And yet despite those staggering statistics, I know that many Maine children across the state have protective factors that help to mitigate those hard facts. We have Head Start and quality early child care programs that support working families. Title I reading specialists working to improve reading proficiency in our elementary students. Dedicated foster parents and kinship families who step in and care for children removed from unsafe homes. Drug, alcohol and smoking prevention programs that educate young people about alternatives to mind altering substances. School administrators, teachers, guidance counselors and community members who wrap themselves around an entire student body that is grieving the loss of a classmate to suicide.
We do this work for our children as a state and as a nation, with our collective public and private resources, so that the next generation has the chance to grow up knowing they are cared for and valued, not just by their immediate family, but by the community.
At the Maine Children’s Alliance we know that doing right by our children the first time around, at an early age, is easier and less costly than efforts to fix or shore up inadequate foundations later on. And we all benefit from the investments for we improve our society and prevent a host of more expensive problems in the long run.

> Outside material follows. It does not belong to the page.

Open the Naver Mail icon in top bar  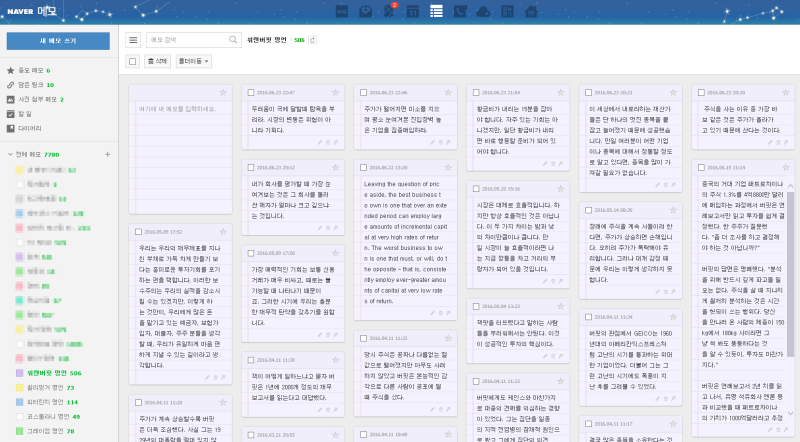click(x=366, y=11)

And so in closing I’d like to again thank Suzanne McCormick and Dr. Feder for joining us today to talk about the value of Maine KIDS COUNT and share with us the work that they do to improve the lives of Maine children in their community. I’d like to thank all of the data providers from the state agencies and organizations listed on the back cover of the report. We could not do this work without their cooperation.
I’d also like to thank the Annie E. Casey Foundation for funding this work. There is a KIDS COUNT grantee in every state in the nation. The Maine Children’s alliance is proud to be a part of a network of child advocates who strive to secure better futures for all children. For 19 years, the KIDS COUNT Data Book has provided vital information for everyone concerned with public policy in Maine. We know that sound data can be the basis for good public policy, because the results over time show how investments in kids can work for everyone .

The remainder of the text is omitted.